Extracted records
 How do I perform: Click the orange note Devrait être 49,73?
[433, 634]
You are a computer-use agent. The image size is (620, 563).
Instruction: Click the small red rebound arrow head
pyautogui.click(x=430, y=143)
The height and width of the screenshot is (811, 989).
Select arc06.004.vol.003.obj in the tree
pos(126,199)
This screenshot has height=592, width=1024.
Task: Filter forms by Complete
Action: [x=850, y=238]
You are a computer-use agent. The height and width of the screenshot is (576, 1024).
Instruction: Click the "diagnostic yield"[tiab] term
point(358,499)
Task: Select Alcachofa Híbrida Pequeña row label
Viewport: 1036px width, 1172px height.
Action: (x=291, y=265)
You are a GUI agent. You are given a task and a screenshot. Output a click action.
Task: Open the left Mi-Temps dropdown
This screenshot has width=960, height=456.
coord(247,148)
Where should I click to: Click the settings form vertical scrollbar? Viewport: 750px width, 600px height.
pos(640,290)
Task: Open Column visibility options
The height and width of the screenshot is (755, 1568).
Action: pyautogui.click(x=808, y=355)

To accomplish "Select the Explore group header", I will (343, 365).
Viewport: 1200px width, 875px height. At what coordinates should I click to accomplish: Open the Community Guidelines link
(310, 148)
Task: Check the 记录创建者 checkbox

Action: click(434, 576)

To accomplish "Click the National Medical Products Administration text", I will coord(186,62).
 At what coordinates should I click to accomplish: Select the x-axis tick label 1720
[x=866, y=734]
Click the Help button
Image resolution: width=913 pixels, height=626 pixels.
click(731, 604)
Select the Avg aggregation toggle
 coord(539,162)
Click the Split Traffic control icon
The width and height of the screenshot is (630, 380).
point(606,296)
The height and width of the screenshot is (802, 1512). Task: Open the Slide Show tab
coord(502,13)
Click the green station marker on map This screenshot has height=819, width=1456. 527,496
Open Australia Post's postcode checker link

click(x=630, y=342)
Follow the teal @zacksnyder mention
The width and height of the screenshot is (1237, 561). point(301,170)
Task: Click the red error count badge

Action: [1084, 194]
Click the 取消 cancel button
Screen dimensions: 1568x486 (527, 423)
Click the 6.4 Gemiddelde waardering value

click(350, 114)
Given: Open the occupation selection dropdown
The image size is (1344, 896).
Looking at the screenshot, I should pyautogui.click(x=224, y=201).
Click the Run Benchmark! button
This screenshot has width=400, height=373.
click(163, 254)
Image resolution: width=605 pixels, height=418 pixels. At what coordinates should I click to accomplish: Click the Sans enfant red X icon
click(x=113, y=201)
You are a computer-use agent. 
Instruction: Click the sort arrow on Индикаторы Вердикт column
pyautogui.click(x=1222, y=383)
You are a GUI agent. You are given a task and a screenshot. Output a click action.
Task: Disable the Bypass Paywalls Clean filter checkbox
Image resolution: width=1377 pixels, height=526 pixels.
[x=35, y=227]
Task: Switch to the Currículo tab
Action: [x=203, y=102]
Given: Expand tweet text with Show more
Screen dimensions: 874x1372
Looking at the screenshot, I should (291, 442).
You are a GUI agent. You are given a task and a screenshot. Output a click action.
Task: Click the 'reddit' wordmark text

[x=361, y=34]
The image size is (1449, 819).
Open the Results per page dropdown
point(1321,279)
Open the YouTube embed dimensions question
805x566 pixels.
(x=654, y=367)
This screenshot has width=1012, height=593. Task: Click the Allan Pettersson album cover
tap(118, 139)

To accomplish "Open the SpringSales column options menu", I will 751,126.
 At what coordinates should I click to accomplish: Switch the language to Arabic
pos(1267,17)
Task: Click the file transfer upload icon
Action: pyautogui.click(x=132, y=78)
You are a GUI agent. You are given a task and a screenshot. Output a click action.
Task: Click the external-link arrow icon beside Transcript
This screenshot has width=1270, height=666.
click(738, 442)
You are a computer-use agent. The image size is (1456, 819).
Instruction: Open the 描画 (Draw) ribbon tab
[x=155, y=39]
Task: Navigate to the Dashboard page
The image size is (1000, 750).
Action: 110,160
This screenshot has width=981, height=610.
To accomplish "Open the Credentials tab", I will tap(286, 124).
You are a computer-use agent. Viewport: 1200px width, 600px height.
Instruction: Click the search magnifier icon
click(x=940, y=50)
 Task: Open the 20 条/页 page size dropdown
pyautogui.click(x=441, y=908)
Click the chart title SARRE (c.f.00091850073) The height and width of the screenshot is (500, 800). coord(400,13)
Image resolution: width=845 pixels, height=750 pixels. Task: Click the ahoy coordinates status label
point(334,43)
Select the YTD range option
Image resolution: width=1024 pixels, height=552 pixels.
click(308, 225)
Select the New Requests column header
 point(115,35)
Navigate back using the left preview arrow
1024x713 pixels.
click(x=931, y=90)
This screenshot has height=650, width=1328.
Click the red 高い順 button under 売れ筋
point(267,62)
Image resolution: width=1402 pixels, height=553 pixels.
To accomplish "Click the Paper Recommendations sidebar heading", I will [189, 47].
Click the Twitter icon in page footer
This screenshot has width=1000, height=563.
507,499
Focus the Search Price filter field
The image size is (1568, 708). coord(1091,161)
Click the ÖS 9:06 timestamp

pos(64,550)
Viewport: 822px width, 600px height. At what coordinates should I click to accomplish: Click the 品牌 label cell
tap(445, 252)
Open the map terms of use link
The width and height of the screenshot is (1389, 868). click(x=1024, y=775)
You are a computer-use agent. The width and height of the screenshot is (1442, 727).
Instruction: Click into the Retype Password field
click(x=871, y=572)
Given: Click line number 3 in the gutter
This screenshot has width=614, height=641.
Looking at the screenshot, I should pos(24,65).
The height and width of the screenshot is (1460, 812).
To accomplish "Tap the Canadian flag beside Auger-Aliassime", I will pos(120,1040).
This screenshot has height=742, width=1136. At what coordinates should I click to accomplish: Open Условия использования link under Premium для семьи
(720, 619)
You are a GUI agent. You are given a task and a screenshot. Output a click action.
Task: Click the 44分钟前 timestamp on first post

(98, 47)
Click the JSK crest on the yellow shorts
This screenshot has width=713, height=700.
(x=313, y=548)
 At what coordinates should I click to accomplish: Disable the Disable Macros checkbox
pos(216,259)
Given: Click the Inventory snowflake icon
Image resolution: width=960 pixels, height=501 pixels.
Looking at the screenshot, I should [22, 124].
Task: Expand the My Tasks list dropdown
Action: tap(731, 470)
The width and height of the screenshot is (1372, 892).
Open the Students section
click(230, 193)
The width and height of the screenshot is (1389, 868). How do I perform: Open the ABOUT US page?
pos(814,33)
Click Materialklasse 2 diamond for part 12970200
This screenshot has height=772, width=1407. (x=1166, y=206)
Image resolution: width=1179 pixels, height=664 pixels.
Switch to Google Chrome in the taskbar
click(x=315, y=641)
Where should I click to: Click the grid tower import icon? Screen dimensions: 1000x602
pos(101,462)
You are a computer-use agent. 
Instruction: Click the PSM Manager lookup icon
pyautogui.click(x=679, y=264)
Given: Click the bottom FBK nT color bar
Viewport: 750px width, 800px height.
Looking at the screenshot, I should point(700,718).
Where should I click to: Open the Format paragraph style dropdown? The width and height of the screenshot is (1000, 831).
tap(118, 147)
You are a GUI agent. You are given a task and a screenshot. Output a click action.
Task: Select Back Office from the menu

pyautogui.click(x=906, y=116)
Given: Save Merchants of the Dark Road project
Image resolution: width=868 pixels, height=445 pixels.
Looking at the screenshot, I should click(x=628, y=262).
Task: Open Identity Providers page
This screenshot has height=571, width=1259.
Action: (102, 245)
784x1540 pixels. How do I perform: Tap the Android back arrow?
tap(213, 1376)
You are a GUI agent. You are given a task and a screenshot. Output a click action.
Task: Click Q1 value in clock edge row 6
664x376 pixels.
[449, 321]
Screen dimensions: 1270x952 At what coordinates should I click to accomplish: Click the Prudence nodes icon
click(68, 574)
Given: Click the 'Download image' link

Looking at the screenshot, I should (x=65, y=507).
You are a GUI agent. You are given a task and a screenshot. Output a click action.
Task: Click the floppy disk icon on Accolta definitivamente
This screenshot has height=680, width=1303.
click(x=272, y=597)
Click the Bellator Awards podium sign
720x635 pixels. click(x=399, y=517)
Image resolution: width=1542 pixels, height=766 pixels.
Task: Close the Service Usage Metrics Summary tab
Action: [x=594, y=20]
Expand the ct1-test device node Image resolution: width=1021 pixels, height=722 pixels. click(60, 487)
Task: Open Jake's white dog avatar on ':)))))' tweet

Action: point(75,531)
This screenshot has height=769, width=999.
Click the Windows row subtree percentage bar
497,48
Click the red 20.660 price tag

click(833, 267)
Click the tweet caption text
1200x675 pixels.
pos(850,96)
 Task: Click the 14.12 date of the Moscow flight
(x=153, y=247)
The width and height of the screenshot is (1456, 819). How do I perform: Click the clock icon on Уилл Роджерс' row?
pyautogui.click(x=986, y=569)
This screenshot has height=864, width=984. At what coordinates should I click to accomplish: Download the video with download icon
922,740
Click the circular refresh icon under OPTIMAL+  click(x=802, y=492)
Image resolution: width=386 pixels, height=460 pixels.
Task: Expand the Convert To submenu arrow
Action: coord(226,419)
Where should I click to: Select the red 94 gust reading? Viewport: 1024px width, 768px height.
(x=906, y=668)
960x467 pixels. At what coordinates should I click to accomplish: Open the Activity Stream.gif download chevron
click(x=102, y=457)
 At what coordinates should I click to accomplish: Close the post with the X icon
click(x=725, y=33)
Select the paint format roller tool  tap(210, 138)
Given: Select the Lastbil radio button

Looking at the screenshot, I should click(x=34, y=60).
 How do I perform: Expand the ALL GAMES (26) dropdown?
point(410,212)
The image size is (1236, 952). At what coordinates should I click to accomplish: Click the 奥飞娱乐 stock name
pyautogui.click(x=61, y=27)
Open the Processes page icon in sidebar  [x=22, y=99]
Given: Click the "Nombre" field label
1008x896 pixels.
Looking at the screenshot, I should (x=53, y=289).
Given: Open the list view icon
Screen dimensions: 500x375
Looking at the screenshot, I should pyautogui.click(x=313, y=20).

▸ What is being asked
Copy each line from the records above that includes the string "sidebar".

▸ Final answer
To accomplish "Click the Paper Recommendations sidebar heading", I will [189, 47].
Open the Processes page icon in sidebar  [x=22, y=99]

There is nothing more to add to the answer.